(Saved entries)
· · · · ·
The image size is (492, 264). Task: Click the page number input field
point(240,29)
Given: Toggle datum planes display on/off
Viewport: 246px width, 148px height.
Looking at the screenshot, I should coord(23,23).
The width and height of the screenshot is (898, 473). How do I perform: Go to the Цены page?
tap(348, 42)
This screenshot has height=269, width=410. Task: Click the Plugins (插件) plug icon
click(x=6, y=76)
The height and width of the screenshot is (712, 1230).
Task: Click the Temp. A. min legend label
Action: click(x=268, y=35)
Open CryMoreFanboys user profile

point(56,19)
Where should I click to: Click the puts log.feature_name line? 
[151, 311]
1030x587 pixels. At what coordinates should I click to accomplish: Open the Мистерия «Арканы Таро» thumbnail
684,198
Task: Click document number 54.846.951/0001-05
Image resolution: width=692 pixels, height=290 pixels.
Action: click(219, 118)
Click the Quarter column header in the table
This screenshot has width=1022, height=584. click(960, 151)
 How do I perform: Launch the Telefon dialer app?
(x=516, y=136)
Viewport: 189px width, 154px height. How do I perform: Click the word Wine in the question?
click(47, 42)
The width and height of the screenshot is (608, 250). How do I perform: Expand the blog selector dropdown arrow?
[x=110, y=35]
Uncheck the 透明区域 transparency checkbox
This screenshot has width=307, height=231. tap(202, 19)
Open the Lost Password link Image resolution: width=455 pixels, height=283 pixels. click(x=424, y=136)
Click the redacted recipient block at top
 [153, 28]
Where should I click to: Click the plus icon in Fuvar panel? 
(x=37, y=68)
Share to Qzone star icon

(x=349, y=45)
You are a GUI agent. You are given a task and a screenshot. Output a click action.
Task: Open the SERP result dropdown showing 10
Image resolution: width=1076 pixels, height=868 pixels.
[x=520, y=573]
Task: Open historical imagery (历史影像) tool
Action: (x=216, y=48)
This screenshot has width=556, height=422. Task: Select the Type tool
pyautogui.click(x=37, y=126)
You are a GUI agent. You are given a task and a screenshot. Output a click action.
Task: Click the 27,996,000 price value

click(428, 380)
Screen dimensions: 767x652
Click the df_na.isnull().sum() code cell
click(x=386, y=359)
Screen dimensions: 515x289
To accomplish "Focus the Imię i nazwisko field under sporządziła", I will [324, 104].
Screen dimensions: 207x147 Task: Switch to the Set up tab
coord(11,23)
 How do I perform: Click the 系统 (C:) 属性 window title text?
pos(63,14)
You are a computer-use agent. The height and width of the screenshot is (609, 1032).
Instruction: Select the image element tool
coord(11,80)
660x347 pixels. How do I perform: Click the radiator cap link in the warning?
· · · · ·
*WORK TO BE COMPLETED*
Starting at the line that contains "Screen dimensions: 207x147", write out every line to the end of the entries, exactly as given.

*ANSWER SPACE*
Screen dimensions: 207x147 Task: Switch to the Set up tab
coord(11,23)
 How do I perform: Click the 系统 (C:) 属性 window title text?
pos(63,14)
You are a computer-use agent. The height and width of the screenshot is (609, 1032).
Instruction: Select the image element tool
coord(11,80)
660x347 pixels. How do I perform: Click the radiator cap link in the warning?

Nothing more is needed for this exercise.